-- Selected excerpt --
◆ ◆ ◆
Carolina sat through a minute of Mass before getting up to run around. I followed her closely, feeling as if I were being tested somehow. I took her a little further down the street, where a makeshift carnival was being set up and we looked at the games and rides.

Carolina was difficult-- she tugged and grabbed at games and toys. Even when I held her hand tightly, she would run up to strangers and wrap herself around them. I held her in my arms and she cried, squirmed and tried to climb onto strange woman. The only thing that made her calm and attentive was taking off my glasses and putting them on her face, which was unsafe for us both. Carolina is rather fair-skinned and as I clutched her and she wailed, people on the streets stared at us as if I were a really bad mother. I wondered how for the second time in less than 24 hours, I was part of another spectacle.
◆ ◆ ◆
-- Available data --
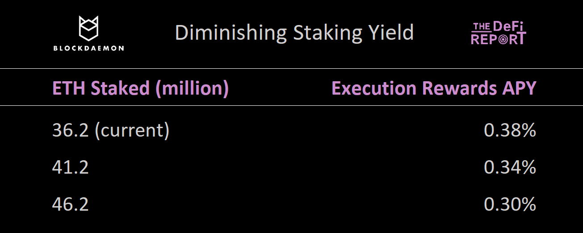Open The DeFi Report logo

coord(499,33)
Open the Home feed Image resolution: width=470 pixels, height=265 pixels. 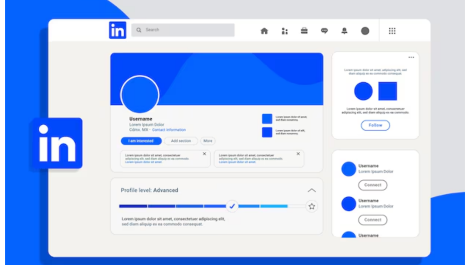pos(264,30)
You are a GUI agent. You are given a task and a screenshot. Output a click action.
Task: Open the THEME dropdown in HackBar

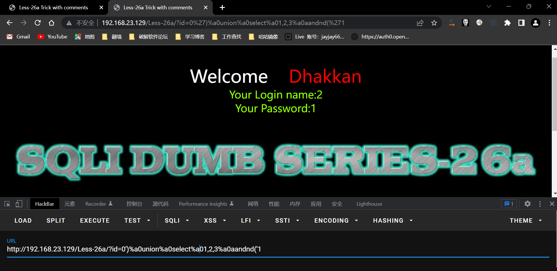click(x=526, y=221)
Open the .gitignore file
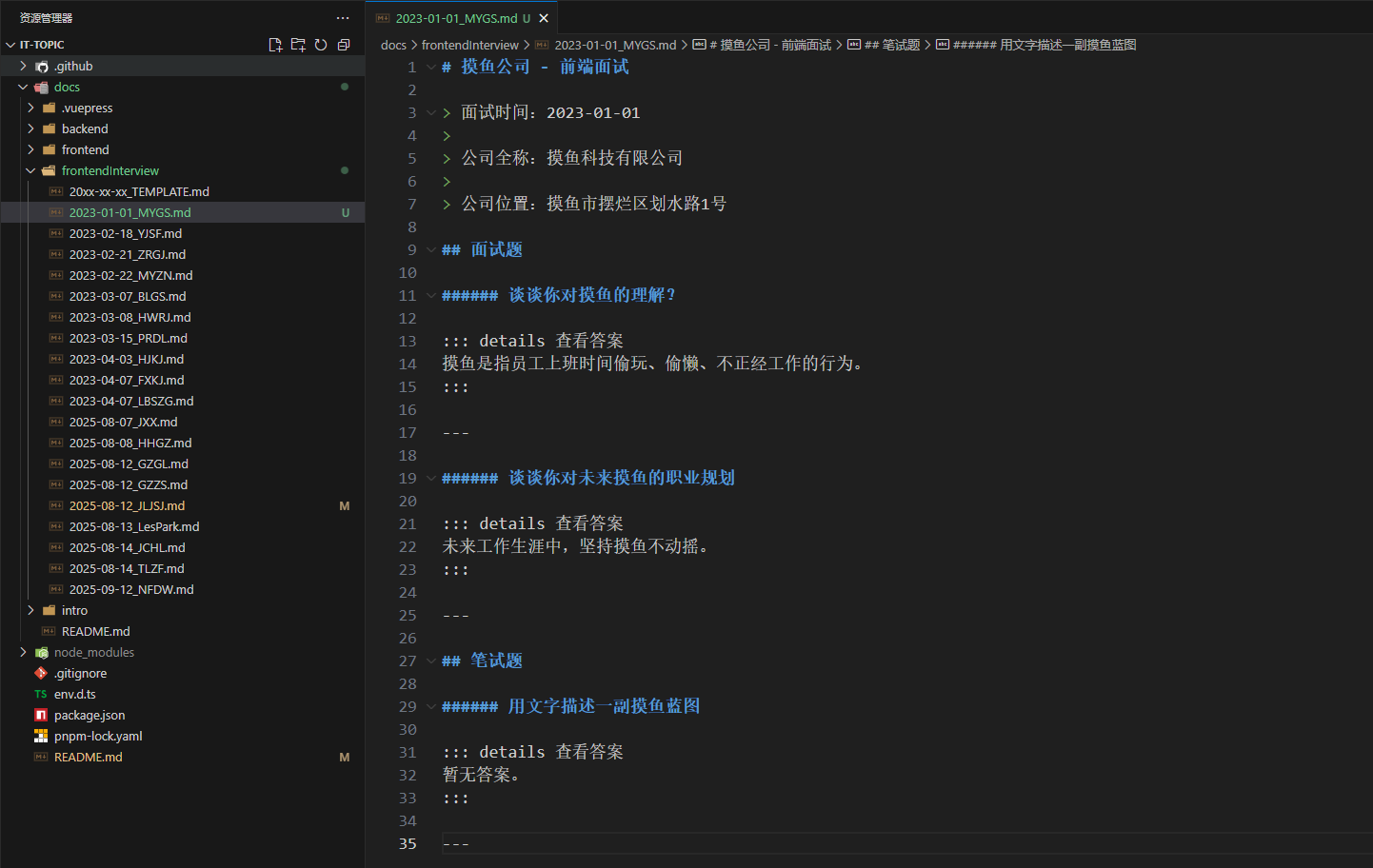 coord(80,673)
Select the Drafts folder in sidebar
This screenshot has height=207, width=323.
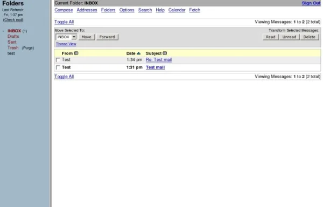coord(13,37)
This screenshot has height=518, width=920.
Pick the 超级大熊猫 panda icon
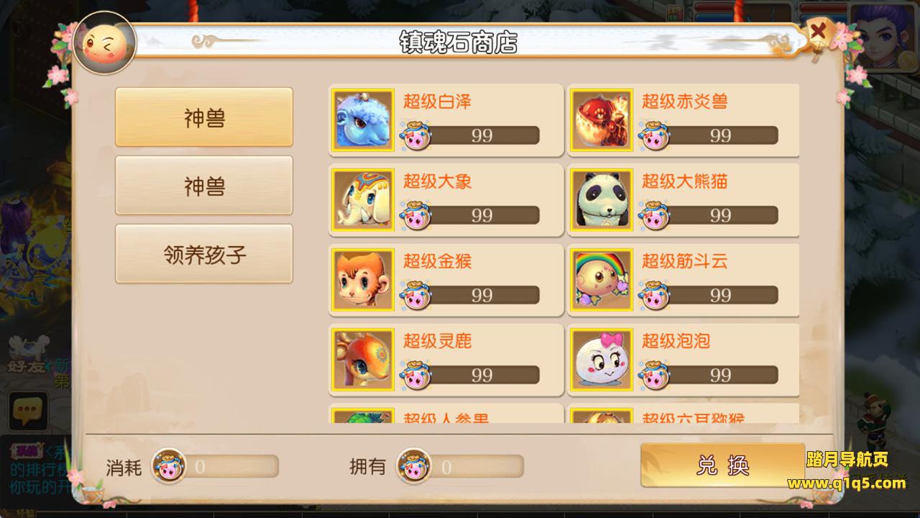pyautogui.click(x=602, y=200)
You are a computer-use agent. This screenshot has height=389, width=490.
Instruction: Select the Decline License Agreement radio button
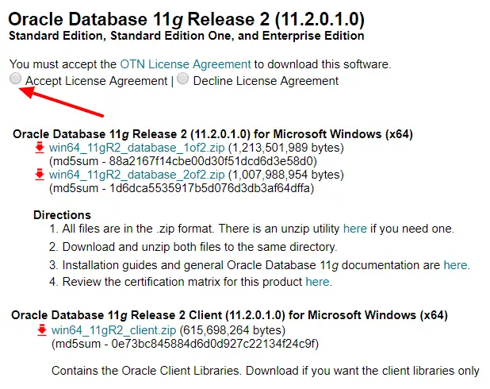[x=183, y=79]
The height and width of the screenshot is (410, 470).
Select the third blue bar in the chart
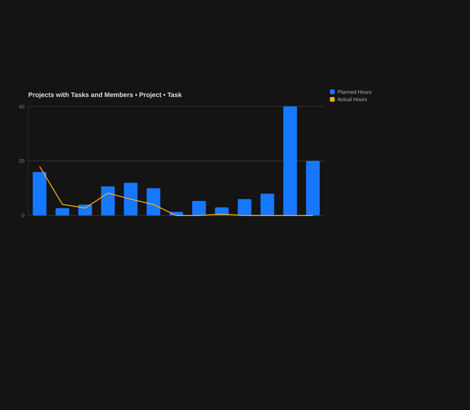pos(85,210)
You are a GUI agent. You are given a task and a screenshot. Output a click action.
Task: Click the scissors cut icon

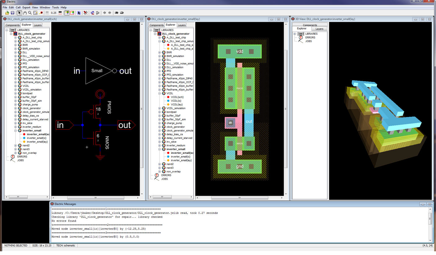click(86, 13)
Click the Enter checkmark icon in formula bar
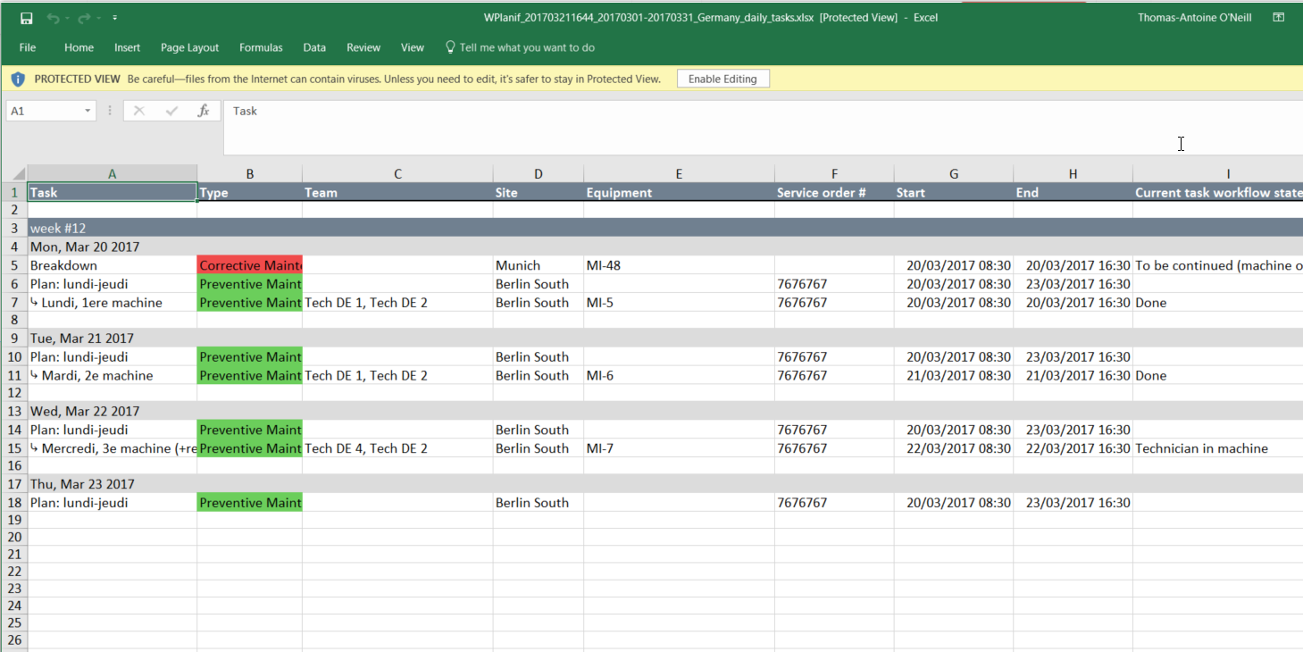 tap(171, 110)
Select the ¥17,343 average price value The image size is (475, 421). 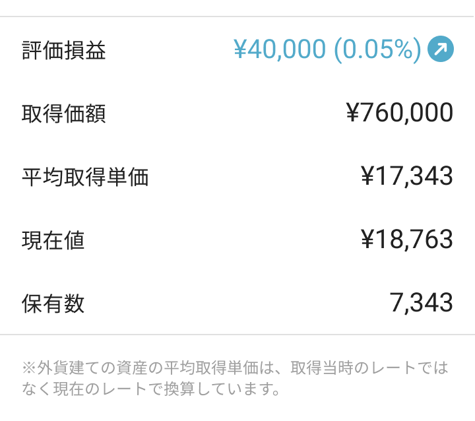pos(407,177)
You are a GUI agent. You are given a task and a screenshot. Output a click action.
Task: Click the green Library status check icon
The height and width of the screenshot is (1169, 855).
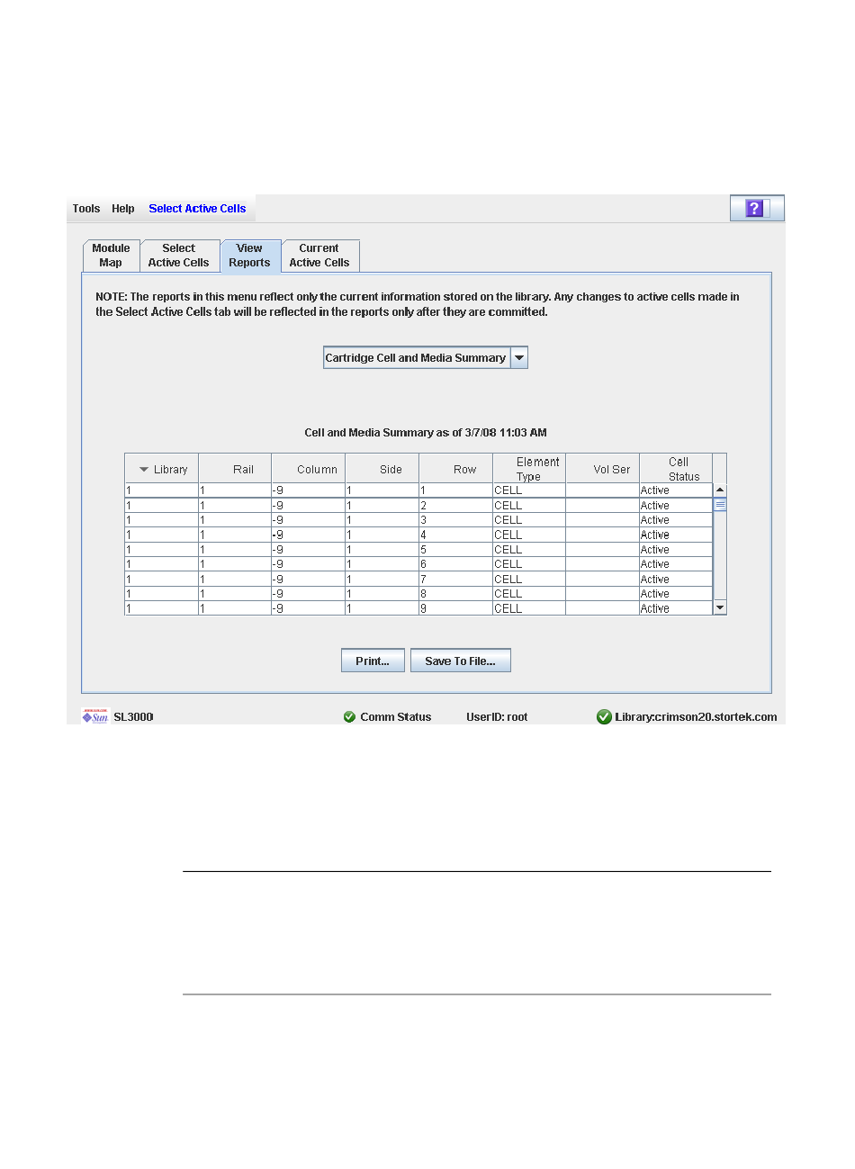pyautogui.click(x=604, y=717)
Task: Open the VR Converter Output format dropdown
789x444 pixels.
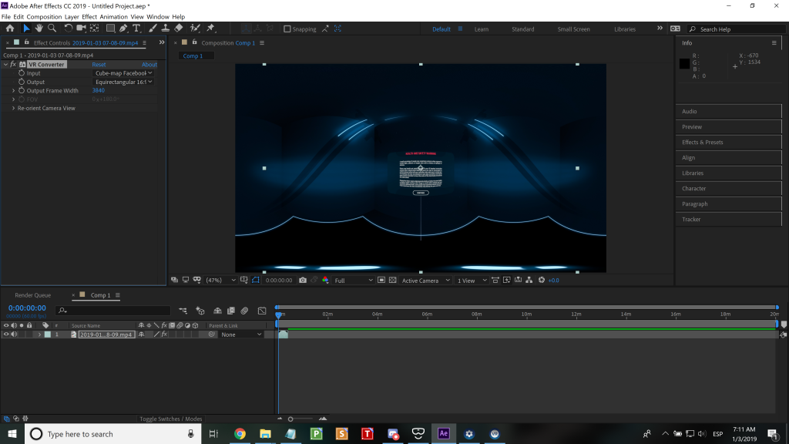Action: point(123,82)
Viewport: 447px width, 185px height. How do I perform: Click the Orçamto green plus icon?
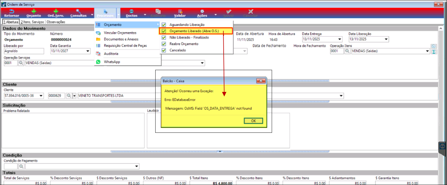coord(34,11)
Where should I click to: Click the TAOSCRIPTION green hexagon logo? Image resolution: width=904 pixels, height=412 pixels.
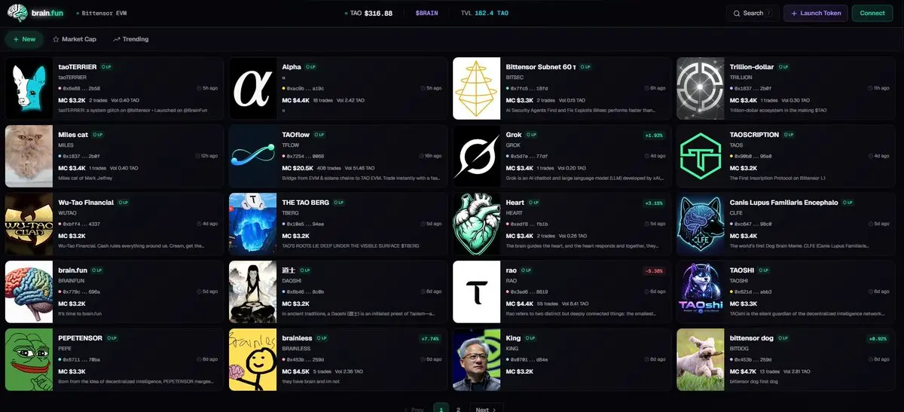pos(699,156)
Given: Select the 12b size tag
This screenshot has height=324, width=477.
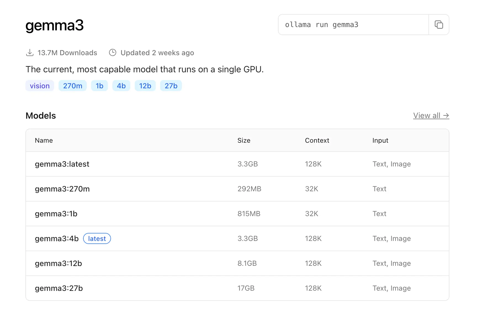Looking at the screenshot, I should (145, 86).
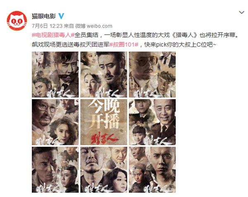Open the 猫眼电影 cat avatar profile picture
248x197 pixels.
17,21
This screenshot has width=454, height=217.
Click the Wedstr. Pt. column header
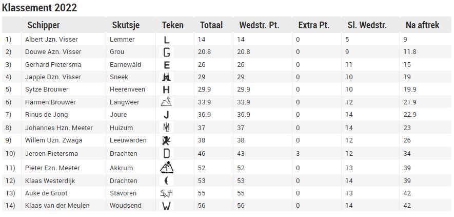click(259, 25)
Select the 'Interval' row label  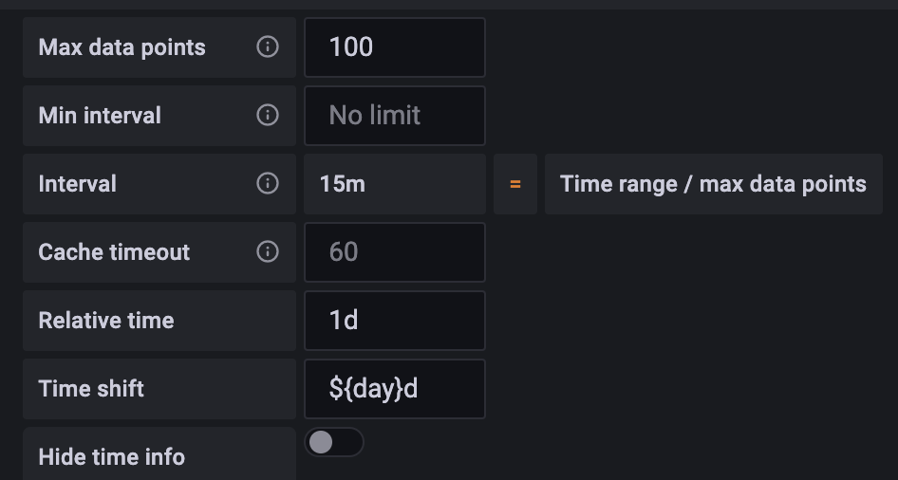click(77, 184)
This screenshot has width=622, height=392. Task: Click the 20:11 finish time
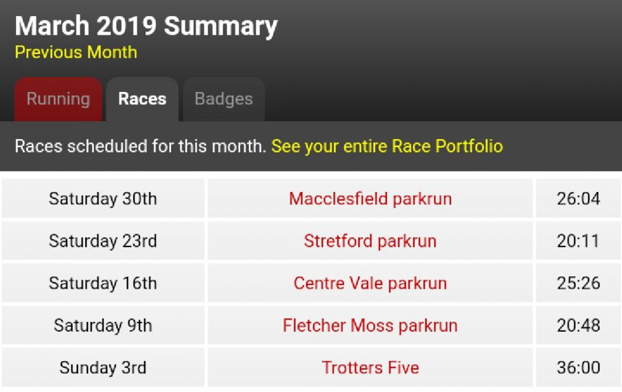578,241
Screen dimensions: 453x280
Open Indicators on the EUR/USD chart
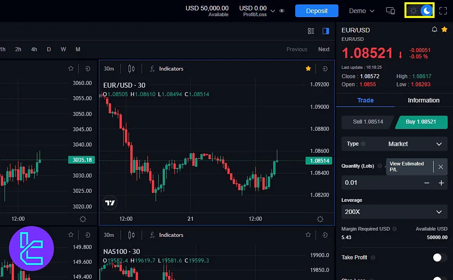[x=167, y=69]
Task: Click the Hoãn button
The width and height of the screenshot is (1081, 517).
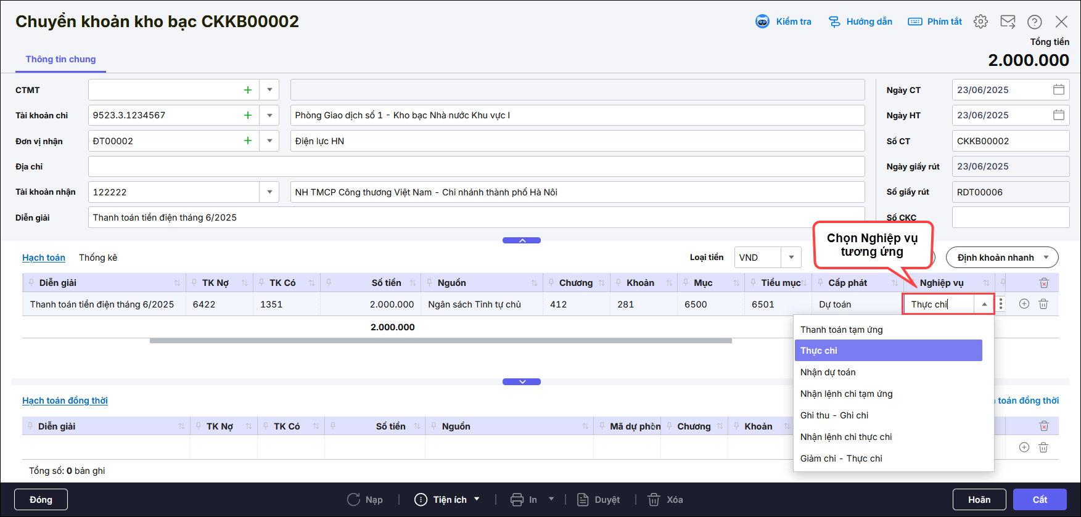Action: pos(979,500)
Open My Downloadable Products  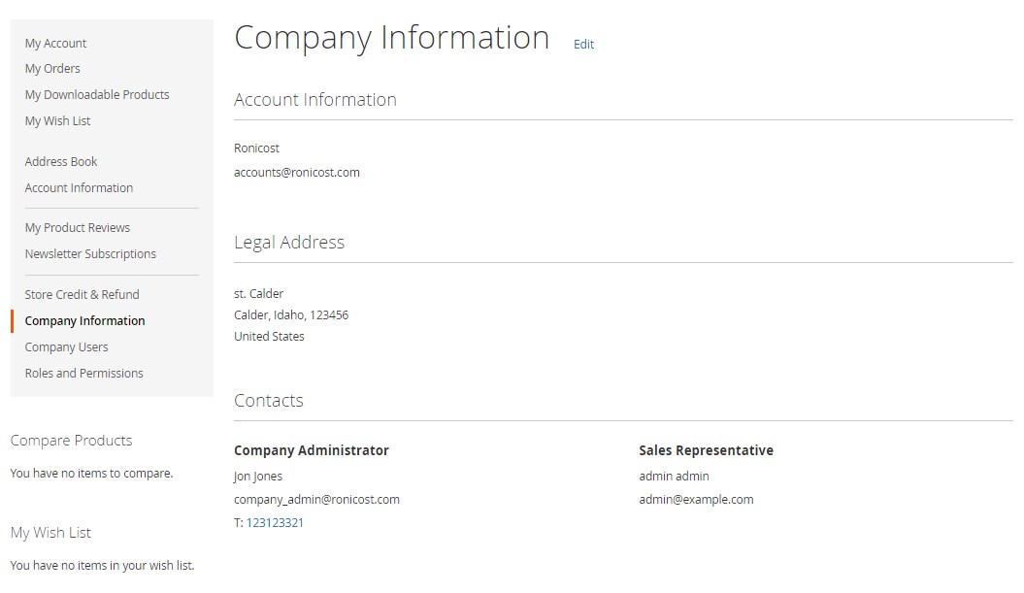(97, 95)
◆ ◆ ◆
Copy the part of the passage about Carolina word for word, starting at "Carolina sat through" and ending at "games and rides.".

Carolina sat through a minute of Mass before getting up to run around. I followed her closely, feeling as if I were being tested somehow. I took her a little further down the street, where a makeshift carnival was being set up and we looked at the games and rides.